[Task brief]: What is needed here is a faithful repeat of every entry, with no character changed.

[Data for this exercise]:
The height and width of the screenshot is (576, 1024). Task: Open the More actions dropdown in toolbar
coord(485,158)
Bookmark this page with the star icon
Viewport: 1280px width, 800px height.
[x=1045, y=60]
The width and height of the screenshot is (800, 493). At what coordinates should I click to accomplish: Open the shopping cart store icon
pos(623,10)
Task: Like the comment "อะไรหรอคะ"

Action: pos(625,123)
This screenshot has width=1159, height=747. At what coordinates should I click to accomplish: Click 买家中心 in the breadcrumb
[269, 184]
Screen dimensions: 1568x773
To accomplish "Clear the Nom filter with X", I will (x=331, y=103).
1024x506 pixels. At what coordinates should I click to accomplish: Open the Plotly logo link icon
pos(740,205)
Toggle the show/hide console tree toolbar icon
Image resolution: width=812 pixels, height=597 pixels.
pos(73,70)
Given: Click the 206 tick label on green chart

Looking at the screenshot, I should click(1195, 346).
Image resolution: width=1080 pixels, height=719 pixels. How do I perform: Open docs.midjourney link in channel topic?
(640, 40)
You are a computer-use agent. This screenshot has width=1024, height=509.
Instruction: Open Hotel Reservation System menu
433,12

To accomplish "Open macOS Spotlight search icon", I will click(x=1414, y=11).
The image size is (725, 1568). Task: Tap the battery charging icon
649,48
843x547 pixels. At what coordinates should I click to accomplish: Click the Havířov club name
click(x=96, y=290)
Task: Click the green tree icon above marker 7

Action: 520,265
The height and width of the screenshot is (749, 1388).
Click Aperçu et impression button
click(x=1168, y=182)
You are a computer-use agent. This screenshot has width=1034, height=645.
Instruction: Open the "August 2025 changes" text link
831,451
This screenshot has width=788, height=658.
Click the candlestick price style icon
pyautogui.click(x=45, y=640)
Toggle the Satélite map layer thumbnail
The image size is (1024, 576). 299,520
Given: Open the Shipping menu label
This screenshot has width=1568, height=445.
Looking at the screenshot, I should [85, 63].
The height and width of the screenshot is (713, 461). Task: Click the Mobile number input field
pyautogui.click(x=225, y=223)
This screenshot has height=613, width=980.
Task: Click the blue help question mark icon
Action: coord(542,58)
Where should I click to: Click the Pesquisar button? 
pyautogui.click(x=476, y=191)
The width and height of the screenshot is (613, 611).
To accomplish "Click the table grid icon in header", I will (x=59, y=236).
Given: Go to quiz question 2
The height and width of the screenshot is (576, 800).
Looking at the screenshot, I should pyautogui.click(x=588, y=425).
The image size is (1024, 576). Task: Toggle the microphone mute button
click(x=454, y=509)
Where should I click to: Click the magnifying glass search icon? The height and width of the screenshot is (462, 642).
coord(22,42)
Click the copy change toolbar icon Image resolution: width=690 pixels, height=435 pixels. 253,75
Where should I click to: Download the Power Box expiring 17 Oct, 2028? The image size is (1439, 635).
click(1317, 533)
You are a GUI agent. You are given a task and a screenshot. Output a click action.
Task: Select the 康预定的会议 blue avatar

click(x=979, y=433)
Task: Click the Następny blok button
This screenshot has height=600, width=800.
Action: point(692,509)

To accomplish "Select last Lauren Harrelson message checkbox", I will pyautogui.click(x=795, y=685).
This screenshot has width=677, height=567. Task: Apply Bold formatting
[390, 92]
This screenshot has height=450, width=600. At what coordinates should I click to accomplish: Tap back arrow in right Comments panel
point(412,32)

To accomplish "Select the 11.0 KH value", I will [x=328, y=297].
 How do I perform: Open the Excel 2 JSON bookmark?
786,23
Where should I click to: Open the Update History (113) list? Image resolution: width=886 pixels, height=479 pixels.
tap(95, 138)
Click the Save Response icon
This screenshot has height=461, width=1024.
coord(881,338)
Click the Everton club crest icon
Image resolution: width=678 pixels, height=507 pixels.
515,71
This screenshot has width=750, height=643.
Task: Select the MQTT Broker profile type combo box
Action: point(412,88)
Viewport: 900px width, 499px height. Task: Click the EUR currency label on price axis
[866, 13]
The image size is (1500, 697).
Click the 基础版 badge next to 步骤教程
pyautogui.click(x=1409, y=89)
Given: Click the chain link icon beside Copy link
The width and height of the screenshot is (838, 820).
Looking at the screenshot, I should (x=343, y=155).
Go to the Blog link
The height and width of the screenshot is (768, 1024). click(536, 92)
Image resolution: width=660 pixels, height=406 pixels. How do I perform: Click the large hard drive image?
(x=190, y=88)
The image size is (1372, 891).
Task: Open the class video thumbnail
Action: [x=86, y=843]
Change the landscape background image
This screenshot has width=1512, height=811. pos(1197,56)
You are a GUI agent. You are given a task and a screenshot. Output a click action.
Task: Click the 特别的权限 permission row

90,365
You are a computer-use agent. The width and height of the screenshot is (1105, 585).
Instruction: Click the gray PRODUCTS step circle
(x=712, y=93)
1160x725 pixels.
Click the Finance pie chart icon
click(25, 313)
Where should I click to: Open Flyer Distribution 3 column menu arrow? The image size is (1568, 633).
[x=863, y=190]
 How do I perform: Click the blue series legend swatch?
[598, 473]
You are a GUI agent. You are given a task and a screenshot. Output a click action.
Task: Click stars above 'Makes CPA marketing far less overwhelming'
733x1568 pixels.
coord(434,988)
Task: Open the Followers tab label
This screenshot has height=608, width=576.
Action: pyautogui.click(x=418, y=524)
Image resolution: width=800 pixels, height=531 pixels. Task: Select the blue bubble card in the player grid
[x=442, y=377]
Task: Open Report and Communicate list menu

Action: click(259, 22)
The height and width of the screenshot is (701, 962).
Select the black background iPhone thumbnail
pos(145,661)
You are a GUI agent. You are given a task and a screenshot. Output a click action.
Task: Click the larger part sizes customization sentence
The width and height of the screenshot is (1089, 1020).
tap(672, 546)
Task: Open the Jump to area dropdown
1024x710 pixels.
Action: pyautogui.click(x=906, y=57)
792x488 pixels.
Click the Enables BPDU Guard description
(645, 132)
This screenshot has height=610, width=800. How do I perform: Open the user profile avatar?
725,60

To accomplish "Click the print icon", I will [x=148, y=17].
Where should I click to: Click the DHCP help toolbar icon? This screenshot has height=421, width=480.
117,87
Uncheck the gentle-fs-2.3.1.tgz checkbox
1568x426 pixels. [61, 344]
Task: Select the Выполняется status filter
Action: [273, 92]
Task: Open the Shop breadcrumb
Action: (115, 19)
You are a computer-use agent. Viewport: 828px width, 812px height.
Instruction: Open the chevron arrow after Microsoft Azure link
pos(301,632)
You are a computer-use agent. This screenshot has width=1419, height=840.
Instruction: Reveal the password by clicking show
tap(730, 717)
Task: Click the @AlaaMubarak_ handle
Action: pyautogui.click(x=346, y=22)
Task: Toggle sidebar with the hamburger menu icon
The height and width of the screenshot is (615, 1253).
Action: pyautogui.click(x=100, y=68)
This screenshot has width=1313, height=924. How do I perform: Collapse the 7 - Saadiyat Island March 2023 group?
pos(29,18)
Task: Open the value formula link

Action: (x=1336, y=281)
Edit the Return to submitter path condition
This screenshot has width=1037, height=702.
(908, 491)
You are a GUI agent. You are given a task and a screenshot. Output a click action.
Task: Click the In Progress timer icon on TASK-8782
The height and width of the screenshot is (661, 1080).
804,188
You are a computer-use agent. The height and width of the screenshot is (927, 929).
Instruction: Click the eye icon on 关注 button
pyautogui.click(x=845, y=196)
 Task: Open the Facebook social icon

[Result of the task]:
The height and width of the screenshot is (576, 1024). Task: Open the More actions dropdown in toolbar
coord(485,158)
Bookmark this page with the star icon
Viewport: 1280px width, 800px height.
[x=1045, y=60]
The width and height of the screenshot is (800, 493). At what coordinates should I click to accomplish: Open the shopping cart store icon
pos(623,10)
Task: Like the comment "อะไรหรอคะ"

Action: pos(625,123)
This screenshot has width=1159, height=747. At what coordinates should I click to accomplish: Click 买家中心 in the breadcrumb
[269, 184]
Screen dimensions: 1568x773
To accomplish "Clear the Nom filter with X", I will (x=331, y=103).
1024x506 pixels. At what coordinates should I click to accomplish: Open the Plotly logo link icon
pos(740,205)
Toggle the show/hide console tree toolbar icon
Image resolution: width=812 pixels, height=597 pixels.
pos(73,70)
Given: Click the 206 tick label on green chart

Looking at the screenshot, I should click(1195, 346).
Image resolution: width=1080 pixels, height=719 pixels. How do I perform: Open docs.midjourney link in channel topic?
(640, 40)
You are a computer-use agent. This screenshot has width=1024, height=509.
Instruction: Open Hotel Reservation System menu
433,12

To accomplish "Open macOS Spotlight search icon", I will click(x=1414, y=11).
The image size is (725, 1568). Task: Tap the battery charging icon
649,48
843x547 pixels. At what coordinates should I click to accomplish: Click the Havířov club name
click(x=96, y=290)
Task: Click the green tree icon above marker 7

Action: 520,265
The height and width of the screenshot is (749, 1388).
Click Aperçu et impression button
click(x=1168, y=182)
You are a computer-use agent. This screenshot has width=1034, height=645.
Instruction: Open the "August 2025 changes" text link
831,451
This screenshot has width=788, height=658.
Click the candlestick price style icon
pyautogui.click(x=45, y=640)
Toggle the Satélite map layer thumbnail
The image size is (1024, 576). 299,520
Given: Open the Shipping menu label
This screenshot has width=1568, height=445.
Looking at the screenshot, I should [85, 63].
The height and width of the screenshot is (713, 461). Task: Click the Mobile number input field
pyautogui.click(x=225, y=223)
This screenshot has height=613, width=980.
Task: Click the blue help question mark icon
Action: coord(542,58)
Where should I click to: Click the Pesquisar button? 
pyautogui.click(x=476, y=191)
The width and height of the screenshot is (613, 611).
To accomplish "Click the table grid icon in header", I will (x=59, y=236).
Given: Go to quiz question 2
The height and width of the screenshot is (576, 800).
Looking at the screenshot, I should pyautogui.click(x=588, y=425).
The image size is (1024, 576). Task: Toggle the microphone mute button
click(x=454, y=509)
Where should I click to: Click the magnifying glass search icon? The height and width of the screenshot is (462, 642).
coord(22,42)
Click the copy change toolbar icon Image resolution: width=690 pixels, height=435 pixels. 253,75
Where should I click to: Download the Power Box expiring 17 Oct, 2028? The image size is (1439, 635).
click(1317, 533)
You are a GUI agent. You are given a task and a screenshot. Output a click action.
Task: Select the 康预定的会议 blue avatar

click(x=979, y=433)
Task: Click the Następny blok button
This screenshot has height=600, width=800.
Action: point(692,509)

To accomplish "Select last Lauren Harrelson message checkbox", I will pyautogui.click(x=795, y=685).
This screenshot has width=677, height=567. Task: Apply Bold formatting
[390, 92]
This screenshot has height=450, width=600. At what coordinates should I click to accomplish: Tap back arrow in right Comments panel
point(412,32)

To accomplish "Select the 11.0 KH value", I will [x=328, y=297].
 How do I perform: Open the Excel 2 JSON bookmark?
786,23
Where should I click to: Open the Update History (113) list? Image resolution: width=886 pixels, height=479 pixels.
tap(95, 138)
Click the Save Response icon
This screenshot has height=461, width=1024.
coord(881,338)
Click the Everton club crest icon
Image resolution: width=678 pixels, height=507 pixels.
515,71
This screenshot has width=750, height=643.
Task: Select the MQTT Broker profile type combo box
Action: point(412,88)
Viewport: 900px width, 499px height. Task: Click the EUR currency label on price axis
[866, 13]
The image size is (1500, 697).
Click the 基础版 badge next to 步骤教程
pyautogui.click(x=1409, y=89)
Given: Click the chain link icon beside Copy link
The width and height of the screenshot is (838, 820).
Looking at the screenshot, I should (x=343, y=155).
Go to the Blog link
The height and width of the screenshot is (768, 1024). click(536, 92)
Image resolution: width=660 pixels, height=406 pixels. How do I perform: Click the large hard drive image?
(x=190, y=88)
The image size is (1372, 891).
Task: Open the class video thumbnail
Action: [x=86, y=843]
Change the landscape background image
This screenshot has width=1512, height=811. pos(1197,56)
You are a GUI agent. You are given a task and a screenshot. Output a click action.
Task: Click the 特别的权限 permission row

90,365
You are a computer-use agent. The width and height of the screenshot is (1105, 585).
Instruction: Click the gray PRODUCTS step circle
(x=712, y=93)
1160x725 pixels.
Click the Finance pie chart icon
click(25, 313)
Where should I click to: Open Flyer Distribution 3 column menu arrow? The image size is (1568, 633).
[x=863, y=190]
 How do I perform: Click the blue series legend swatch?
[598, 473]
You are a GUI agent. You are given a task and a screenshot. Output a click action.
Task: Click stars above 'Makes CPA marketing far less overwhelming'
733x1568 pixels.
coord(434,988)
Task: Open the Followers tab label
This screenshot has height=608, width=576.
Action: pyautogui.click(x=418, y=524)
Image resolution: width=800 pixels, height=531 pixels. Task: Select the blue bubble card in the player grid
[x=442, y=377]
Task: Open Report and Communicate list menu

Action: click(259, 22)
The height and width of the screenshot is (701, 962).
Select the black background iPhone thumbnail
pos(145,661)
You are a GUI agent. You are given a task and a screenshot. Output a click action.
Task: Click the larger part sizes customization sentence
The width and height of the screenshot is (1089, 1020).
tap(672, 546)
Task: Open the Jump to area dropdown
1024x710 pixels.
Action: pyautogui.click(x=906, y=57)
792x488 pixels.
Click the Enables BPDU Guard description
(645, 132)
This screenshot has height=610, width=800. How do I perform: Open the user profile avatar?
725,60

To accomplish "Click the print icon", I will [x=148, y=17].
Where should I click to: Click the DHCP help toolbar icon? This screenshot has height=421, width=480.
117,87
Uncheck the gentle-fs-2.3.1.tgz checkbox
1568x426 pixels. [61, 344]
Task: Select the Выполняется status filter
Action: [273, 92]
Task: Open the Shop breadcrumb
Action: (115, 19)
You are a computer-use agent. Viewport: 828px width, 812px height.
Instruction: Open the chevron arrow after Microsoft Azure link
pos(301,632)
You are a computer-use agent. This screenshot has width=1419, height=840.
Instruction: Reveal the password by clicking show
tap(730, 717)
Task: Click the @AlaaMubarak_ handle
Action: pyautogui.click(x=346, y=22)
Task: Toggle sidebar with the hamburger menu icon
The height and width of the screenshot is (615, 1253).
Action: pyautogui.click(x=100, y=68)
This screenshot has width=1313, height=924. How do I perform: Collapse the 7 - Saadiyat Island March 2023 group?
pos(29,18)
Task: Open the value formula link

Action: (x=1336, y=281)
Edit the Return to submitter path condition
This screenshot has width=1037, height=702.
(908, 491)
You are a GUI agent. You are given a task and a screenshot. Output a click action.
Task: Click the In Progress timer icon on TASK-8782
The height and width of the screenshot is (661, 1080).
804,188
You are a computer-use agent. The height and width of the screenshot is (927, 929).
Instruction: Click the eye icon on 关注 button
pyautogui.click(x=845, y=196)
 Task: Open the Facebook social icon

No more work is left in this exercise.